The Western Wall in Jerusalem (photo credit: MARC ISRAEL SELLEM/THE JERUSALEM POST)
The Western Wall in Jerusalem
(photo credit: MARC ISRAEL SELLEM/THE JERUSALEM POST)
In January 2016 the government and the rabbi of the Kotel (Western Wall) agreed to legally cordon off a section of the Wall for egalitarian prayer services – a sort of miniature Kotel that would entail official government management and funding. Last week Prime Minister Benjamin Netanyahu’s cabinet passed a motion formally freezing all plans for the site until further notice.
Before we explore the reaction to this move a few critical facts should be established. Firstly, women as individuals can pray as they wish at the regular section of the Western Wall. If they prefer to wear a prayer shawl and tefillin, no one prevents them from doing so. All they are not allowed to do is read from a Torah scroll. Secondly, they can read from a Torah scroll by the Southern side of the Western Wall, where any and all prayer services have been permitted for nearly 20 years. All the cabinet freeze means for egalitarian Jews is that for the time being the Southern Wall won’t be officially cordoned off for their exclusive use.
There were certainly some Israelis who shunned the move, but not all that many. Protests in the wake of the decision drew only a few hundred participants.
In Israel, a country that has more politically-driven demonstrations than any other on earth, that isn’t much. To put it into perspective, 2,000 Israelis recently protested the kidnapping of Yemeni children nearly 70 years ago, with another 7,000 Israelis taking to a Tel Aviv square in 2015 to protest a gas deal. A year before that, over 300,000 protesters gathered in the streets in Israel to decry Israel’s draft plan, and three years before that 450,000 took to the streets to push for improvements in social justice. So a few hundred people holding placards outside the prime minister’s home doesn’t indicate any exceptional outrage. At least, not in Israel.
And, it’s also fairly easy to understand why. Israelis have proven remarkably indifferent to the Reform and Conservative movements, with less than 3% and 2% of Israelis identifying themselves with these movements, respectively. Moreover, the chairman of the Union of Synagogues and Communities in Israel, Eliezer Sheffer, has reported that there are over 10,500 synagogues in the State of Israel. Of that number, only about 40 identify with Reform Judaism – less than 0.4%.
Thus, it was largely the American Jewish community that would form the brunt of the backlash, with leading Jewish-American organizations swiftly condemning the move.

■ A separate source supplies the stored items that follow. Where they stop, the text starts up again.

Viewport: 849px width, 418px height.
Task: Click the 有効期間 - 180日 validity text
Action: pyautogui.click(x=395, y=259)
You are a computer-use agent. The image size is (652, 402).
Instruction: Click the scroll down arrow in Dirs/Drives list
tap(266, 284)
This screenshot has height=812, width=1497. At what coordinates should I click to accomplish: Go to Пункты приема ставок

In an op-ed published in The New York Times, Lesley Sachs, the executive director of Women of the Wall, took a harsher approach. Resorting to unfortunate Orthodox-bashing tropes, Sachs described efforts of the Western Wall Foundation to provide shawls to immodestly dressed women as “medieval.” Guards, she went on to claim, forced women to pray silently lest they send the men into a “sexual frenzy.”

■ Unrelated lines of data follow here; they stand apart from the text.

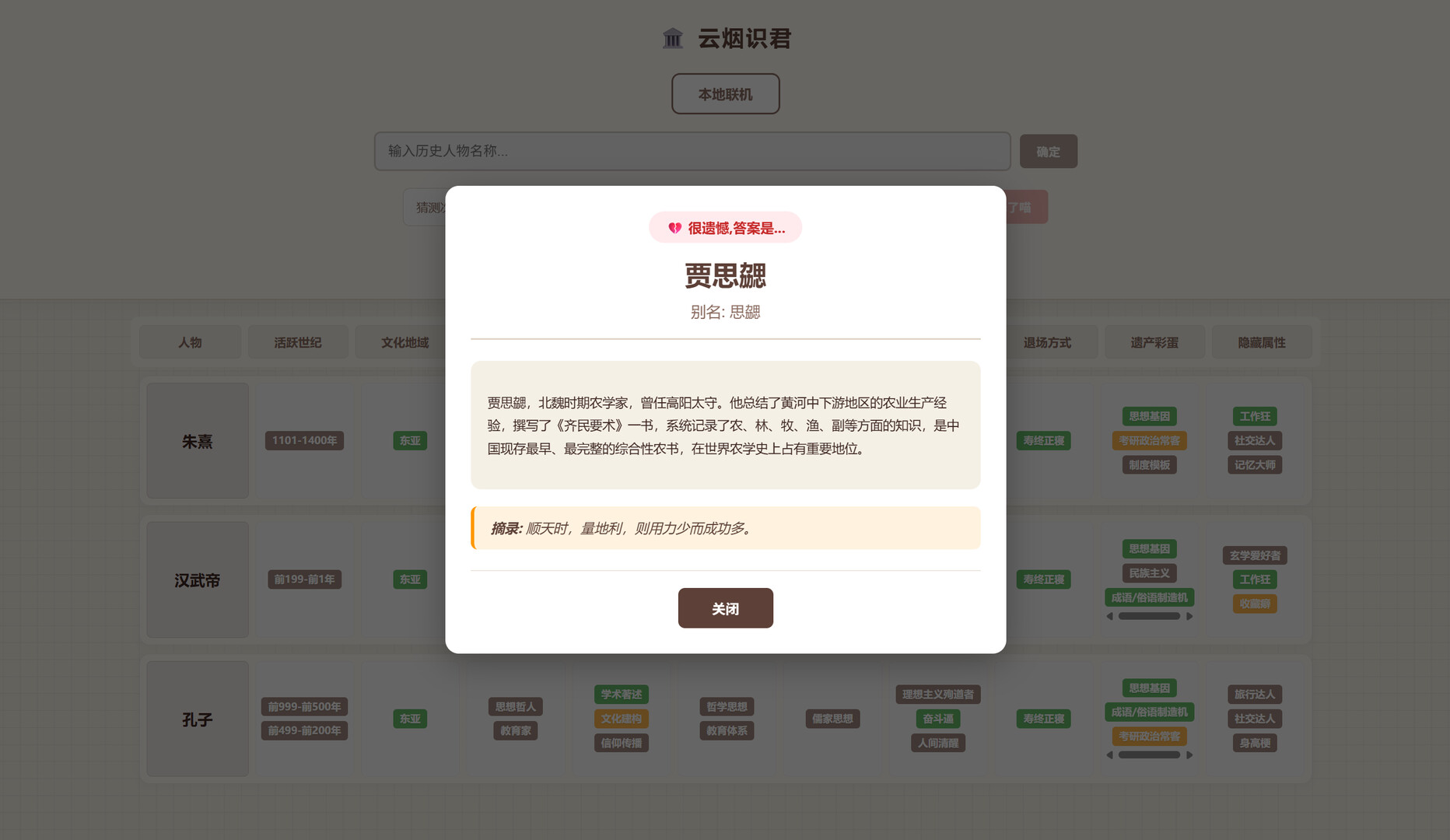This screenshot has width=1450, height=840.
Task: Click left scroll arrow in 孔子 row
Action: tap(1110, 755)
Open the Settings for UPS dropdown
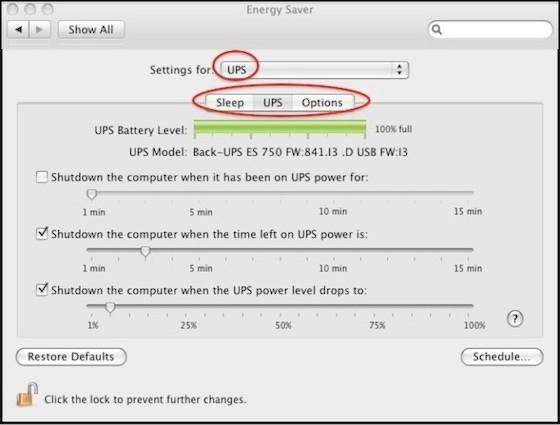560x425 pixels. click(314, 69)
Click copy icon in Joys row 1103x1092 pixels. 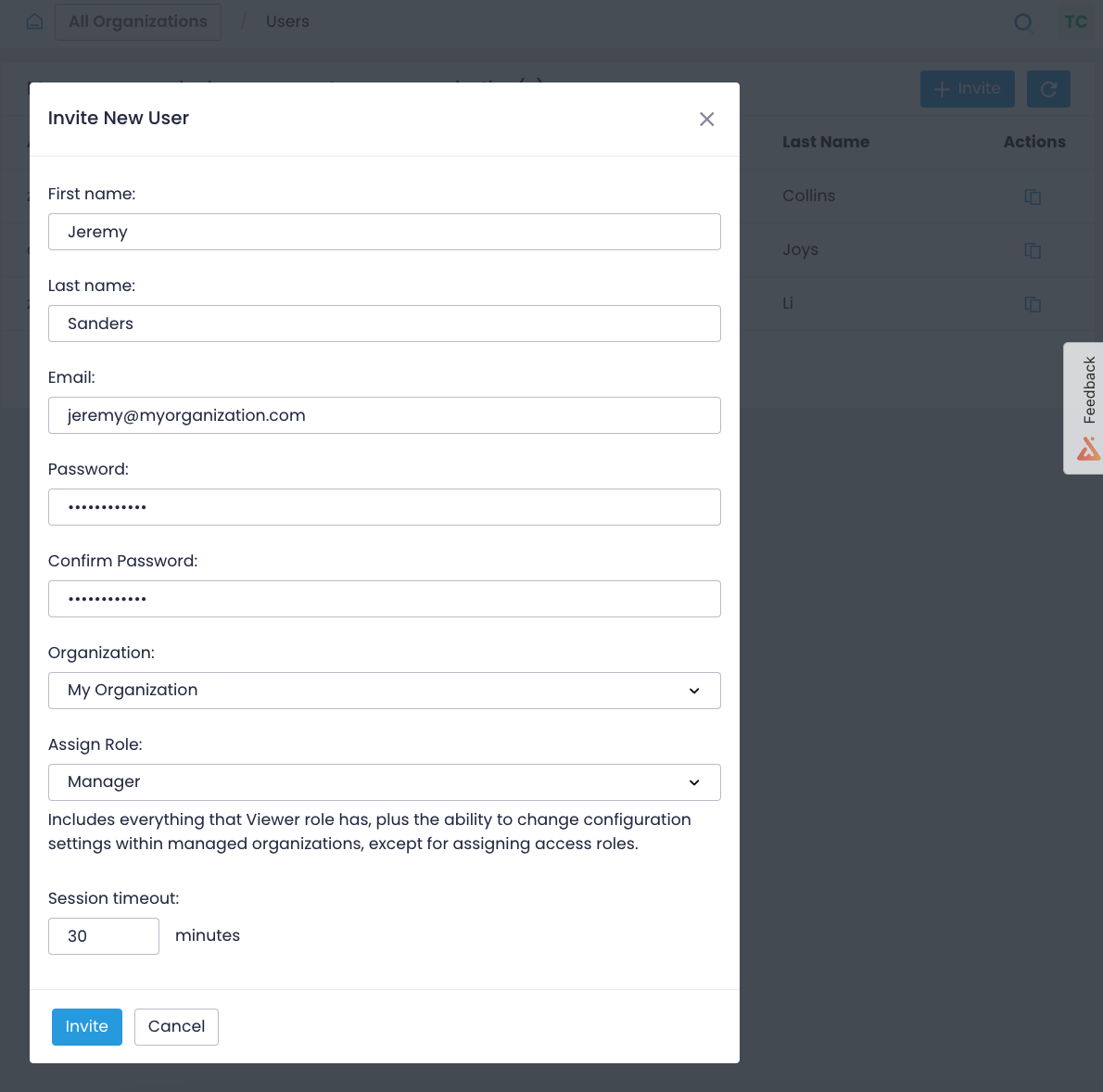pos(1032,250)
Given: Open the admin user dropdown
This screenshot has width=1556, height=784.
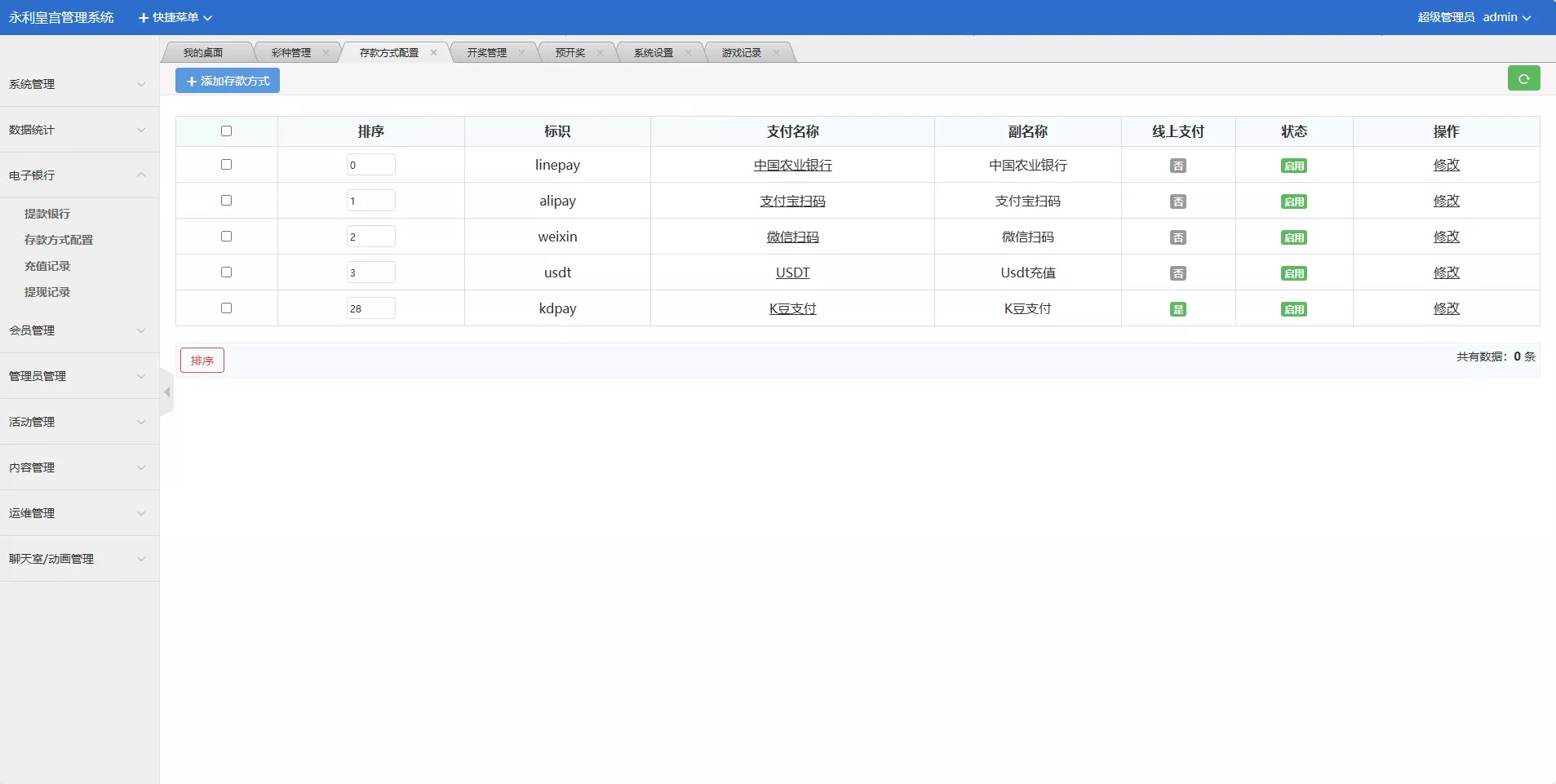Looking at the screenshot, I should click(1506, 17).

Most surprising, however, was the decision by real estate tycoon Isaac Fisher, himself a leading fundraiser in the Greater Miami Jewish Federation and member of the board of AIPAC, to freeze his philanthropic activities for the Jewish state unless the government reversed its decisions.
But Israel is a sovereign democracy and its decisions must reflect the will of its citizens rather than that of foreign Jewish donors. As for Lesley Sachs’ claims of the “medieval” practice of “enforcing” modest-dress, women are offered scarves at the Kotel but cannot be forced to take them. If the mere suggestion seems intrusive, one should consider that there are plenty of memorials throughout the United States that enforce a dress code, such as wearing shoes. They do so not to oppress but to accord respect to hallowed ground. If that level of respect can be demanded at a memorial going back just a hundred years, the holiest site of the Jewish nation should be granted similar latitude.

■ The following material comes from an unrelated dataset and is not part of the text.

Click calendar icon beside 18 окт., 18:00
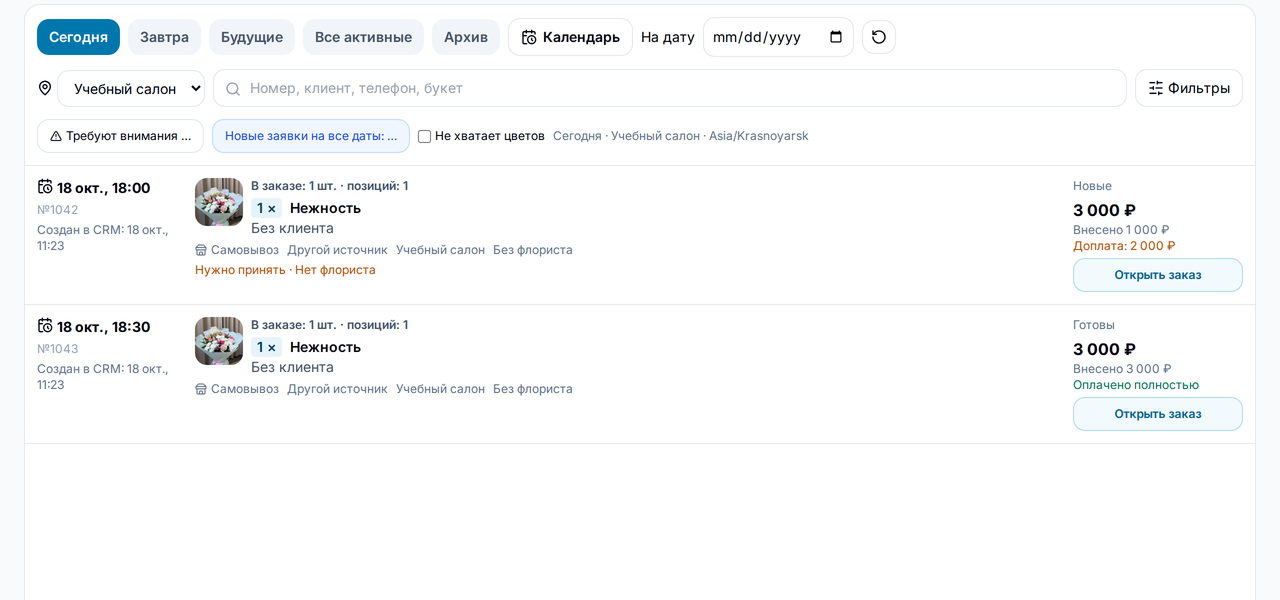The width and height of the screenshot is (1280, 600). [x=45, y=187]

With regard to Sachs’ claims that female singing is not allowed, any visit to the Western Wall on any Friday night this summer will bear witness to hundreds of Jewish women singing and dancing to their heart’s content.
When my son and I visited the Blue Mosque in Istanbul, we had to take off our shoes and rinse our hands regardless of what our own religious beliefs were because that was the custom the local orthodoxy upheld. No modernist interpretations of Islam, however popular, would expect to exert its customs in the mosque, either. The same can be said of the Church of the Holy Sepulcher in Jerusalem – Protestant services cannot be held there, though it is considered a holy site to Protestants as well. The Western Wall should not be faulted, in a similar vein, for preserving the customs of those who administer it – namely, Israel’s Orthodox rabbinate.
I have seen some ultra-Orthodox Jews behave disgracefully at the Kotel, including toward my own family this past Shavuot when I was teaching a Torah class in middle of the night to approximately 60 young men and women gathered in a circle. My children were pushed by extremists who were offended by even the idea of men and women merely sitting together in the very back of the Kotel Plaza. These fundamentalists disgraced themselves. But they are no more representative of Judaism than Sachs’ tirade against the State of Israel is representative of egalitarian Jews.
The lesson, as always in the Middle East, is that the real danger to peace is not from people of good will but from extremists and fundamentalists who only know how to disagree with their opponents by demonizing them.
The author, “America’s rabbi,” whom The Washington Post calls “the most famous rabbi in America,” is the international bestselling author of 30 books including his most recent The Israel Warrior. Follow him on Twitter @ RabbiShmuley.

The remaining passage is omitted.